El hombre de 27 años que hirió a seis personas armado con un cuchillo y líquido inflamable en un tren de pasajeros en el cantón suizo de Sankt Gallen (en el noroeste del país) ha muerto a causa de las heridas que se provocó él mismo. También ha muerto una mujer de 34 años que recibió una gran cantidad de líquido inflamable, con el cual el asaltante pretendía incendiar el vagón.

El resto de heridos todavía siguen hospitalizados, entre los que se encuentran un hombre de 50 años, un joven de 17, dos mujeres de 17 y 43 y una niña de 6, que se encuentra en un estado más grave. "Su condición sigue siendo crítica", ha explicado Gian Andrea Rezzoli, portavoz de prensa de la policía de Sankt Gallen en el rotativo suizo Tagblatt.

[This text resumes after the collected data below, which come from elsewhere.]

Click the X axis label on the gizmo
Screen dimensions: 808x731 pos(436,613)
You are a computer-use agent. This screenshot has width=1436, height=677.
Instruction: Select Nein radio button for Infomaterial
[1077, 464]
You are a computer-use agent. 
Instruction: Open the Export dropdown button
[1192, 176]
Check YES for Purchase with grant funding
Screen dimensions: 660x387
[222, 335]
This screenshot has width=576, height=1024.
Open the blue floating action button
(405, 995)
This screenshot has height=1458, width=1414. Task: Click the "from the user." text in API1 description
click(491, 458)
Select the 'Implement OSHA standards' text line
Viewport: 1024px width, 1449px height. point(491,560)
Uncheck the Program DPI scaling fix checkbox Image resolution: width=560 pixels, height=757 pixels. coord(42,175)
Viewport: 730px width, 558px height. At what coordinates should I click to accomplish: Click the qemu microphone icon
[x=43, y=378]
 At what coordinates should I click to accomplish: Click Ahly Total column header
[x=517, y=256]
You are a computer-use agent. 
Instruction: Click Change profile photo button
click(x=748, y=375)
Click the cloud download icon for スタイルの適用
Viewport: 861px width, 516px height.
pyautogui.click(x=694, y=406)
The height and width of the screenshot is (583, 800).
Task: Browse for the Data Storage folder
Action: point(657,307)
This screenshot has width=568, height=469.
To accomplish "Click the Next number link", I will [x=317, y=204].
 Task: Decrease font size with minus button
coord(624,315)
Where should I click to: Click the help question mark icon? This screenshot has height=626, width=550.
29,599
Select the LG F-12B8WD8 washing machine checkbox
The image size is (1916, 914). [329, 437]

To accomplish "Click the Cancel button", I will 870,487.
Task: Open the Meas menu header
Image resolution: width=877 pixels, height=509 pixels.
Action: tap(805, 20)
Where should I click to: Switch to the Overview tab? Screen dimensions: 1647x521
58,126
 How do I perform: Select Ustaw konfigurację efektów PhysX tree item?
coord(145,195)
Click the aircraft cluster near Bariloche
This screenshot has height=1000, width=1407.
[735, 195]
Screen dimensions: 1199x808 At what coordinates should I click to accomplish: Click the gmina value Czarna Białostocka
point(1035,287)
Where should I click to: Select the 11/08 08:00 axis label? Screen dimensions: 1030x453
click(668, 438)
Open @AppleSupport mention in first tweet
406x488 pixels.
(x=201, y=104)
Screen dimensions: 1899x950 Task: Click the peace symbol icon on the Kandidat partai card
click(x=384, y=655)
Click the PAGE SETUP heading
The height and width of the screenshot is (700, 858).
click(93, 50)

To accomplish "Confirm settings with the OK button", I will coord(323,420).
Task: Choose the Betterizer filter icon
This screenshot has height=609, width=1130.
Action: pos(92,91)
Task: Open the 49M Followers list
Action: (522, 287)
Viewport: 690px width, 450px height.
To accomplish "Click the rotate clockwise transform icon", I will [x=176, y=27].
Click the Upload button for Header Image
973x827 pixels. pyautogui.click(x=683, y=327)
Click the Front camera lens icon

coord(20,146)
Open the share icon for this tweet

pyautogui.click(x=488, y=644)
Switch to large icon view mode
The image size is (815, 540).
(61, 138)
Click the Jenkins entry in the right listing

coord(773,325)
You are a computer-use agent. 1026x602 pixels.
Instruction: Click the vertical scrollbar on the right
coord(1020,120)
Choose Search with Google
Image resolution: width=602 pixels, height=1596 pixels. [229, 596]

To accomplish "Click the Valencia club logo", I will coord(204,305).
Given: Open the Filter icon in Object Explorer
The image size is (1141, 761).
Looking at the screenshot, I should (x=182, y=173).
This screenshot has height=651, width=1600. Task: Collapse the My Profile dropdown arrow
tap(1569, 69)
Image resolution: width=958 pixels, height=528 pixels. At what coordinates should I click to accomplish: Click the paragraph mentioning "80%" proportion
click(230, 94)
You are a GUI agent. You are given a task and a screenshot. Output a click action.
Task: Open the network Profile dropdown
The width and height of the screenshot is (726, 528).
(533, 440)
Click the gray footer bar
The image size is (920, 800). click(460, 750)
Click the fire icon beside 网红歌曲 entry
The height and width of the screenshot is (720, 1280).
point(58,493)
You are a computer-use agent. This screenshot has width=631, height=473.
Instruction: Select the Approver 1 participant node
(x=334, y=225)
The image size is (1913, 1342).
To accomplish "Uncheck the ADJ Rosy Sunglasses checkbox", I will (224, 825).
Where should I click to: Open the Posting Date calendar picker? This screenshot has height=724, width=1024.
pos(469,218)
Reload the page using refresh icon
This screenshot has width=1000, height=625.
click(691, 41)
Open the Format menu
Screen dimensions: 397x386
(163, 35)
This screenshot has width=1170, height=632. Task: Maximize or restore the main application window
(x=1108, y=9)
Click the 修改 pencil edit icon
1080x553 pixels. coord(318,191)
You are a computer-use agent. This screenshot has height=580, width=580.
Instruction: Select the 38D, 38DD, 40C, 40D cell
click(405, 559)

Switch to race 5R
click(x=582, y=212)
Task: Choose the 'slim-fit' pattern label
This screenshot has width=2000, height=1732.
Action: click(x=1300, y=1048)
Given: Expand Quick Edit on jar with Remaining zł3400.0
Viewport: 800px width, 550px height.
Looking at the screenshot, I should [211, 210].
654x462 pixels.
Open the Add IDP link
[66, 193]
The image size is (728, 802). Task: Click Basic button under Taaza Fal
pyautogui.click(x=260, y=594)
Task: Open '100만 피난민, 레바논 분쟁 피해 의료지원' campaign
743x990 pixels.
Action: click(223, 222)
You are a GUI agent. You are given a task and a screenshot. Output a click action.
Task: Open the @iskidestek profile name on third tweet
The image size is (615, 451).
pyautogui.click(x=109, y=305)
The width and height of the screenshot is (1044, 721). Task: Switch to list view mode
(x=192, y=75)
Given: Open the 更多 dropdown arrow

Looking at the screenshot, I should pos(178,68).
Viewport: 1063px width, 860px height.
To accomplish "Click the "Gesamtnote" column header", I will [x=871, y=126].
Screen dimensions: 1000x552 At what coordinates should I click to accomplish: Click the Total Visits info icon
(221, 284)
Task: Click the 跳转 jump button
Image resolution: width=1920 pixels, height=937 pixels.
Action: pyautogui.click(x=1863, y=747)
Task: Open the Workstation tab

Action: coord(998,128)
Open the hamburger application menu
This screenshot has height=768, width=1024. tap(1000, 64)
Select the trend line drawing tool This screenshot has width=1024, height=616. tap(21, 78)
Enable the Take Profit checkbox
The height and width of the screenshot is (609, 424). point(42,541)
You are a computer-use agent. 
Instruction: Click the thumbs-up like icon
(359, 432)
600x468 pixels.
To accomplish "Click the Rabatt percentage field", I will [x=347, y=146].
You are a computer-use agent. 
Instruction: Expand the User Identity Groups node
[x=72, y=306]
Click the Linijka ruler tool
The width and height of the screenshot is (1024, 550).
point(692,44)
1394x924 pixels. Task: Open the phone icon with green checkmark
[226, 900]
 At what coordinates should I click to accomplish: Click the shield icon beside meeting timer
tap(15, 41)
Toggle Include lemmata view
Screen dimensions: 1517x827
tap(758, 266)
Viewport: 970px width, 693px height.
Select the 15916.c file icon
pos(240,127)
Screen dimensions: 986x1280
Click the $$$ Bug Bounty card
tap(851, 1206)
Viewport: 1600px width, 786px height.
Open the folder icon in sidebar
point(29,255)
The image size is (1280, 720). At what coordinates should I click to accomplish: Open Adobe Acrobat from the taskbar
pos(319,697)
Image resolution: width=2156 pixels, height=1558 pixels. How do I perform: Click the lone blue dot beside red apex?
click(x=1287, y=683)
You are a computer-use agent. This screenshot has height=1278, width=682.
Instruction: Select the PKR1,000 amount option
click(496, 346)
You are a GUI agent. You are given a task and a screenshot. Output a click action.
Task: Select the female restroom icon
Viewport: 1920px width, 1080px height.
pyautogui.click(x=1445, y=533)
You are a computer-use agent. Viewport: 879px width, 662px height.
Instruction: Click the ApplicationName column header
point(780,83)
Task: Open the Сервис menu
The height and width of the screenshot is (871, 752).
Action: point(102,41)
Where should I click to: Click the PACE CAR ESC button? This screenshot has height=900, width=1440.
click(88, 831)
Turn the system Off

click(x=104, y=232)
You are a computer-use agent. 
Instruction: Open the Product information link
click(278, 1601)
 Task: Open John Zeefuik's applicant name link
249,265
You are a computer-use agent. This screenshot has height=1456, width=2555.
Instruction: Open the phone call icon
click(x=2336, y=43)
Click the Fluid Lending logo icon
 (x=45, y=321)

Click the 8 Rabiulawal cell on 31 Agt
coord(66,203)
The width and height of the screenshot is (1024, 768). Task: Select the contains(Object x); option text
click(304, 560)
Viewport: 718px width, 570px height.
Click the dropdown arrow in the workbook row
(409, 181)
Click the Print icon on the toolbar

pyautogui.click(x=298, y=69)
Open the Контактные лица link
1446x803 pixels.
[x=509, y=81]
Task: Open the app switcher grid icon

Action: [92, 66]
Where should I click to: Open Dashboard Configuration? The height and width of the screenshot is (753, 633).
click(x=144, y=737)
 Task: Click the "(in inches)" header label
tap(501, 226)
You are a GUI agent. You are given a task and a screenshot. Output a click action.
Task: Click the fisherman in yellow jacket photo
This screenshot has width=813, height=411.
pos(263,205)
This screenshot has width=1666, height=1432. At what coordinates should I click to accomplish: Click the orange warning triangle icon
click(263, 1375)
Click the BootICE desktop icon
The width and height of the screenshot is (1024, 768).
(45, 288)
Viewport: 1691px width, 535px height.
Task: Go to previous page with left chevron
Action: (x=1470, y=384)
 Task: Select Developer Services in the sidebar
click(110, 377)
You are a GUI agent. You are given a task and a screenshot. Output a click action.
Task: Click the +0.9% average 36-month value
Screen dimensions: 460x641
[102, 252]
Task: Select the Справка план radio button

Hasta el momento, la policía suiza ha descartado que se trate de un acto terrorista, sino más bien de un crimen pasional por parte de un hombre suizo que no tenía antecedentes policiales, según ha asegurado un portavoz al diario alemán Die Welt. La muerte del asaltante implica que conocer el motivo del ataque será ahora un poco más difícil pero en cualquier caso, la policía cantonal ha ratificado que "a causa de las imágenes de vídeo en el tren, contemplamos un solo delincuente". Asimismo, las autoridades policiales han confirmado que el tren ha sufrido daños materiales por un valor de 100.000 francos suizos, lo que supondría en torno a 92.000 euros.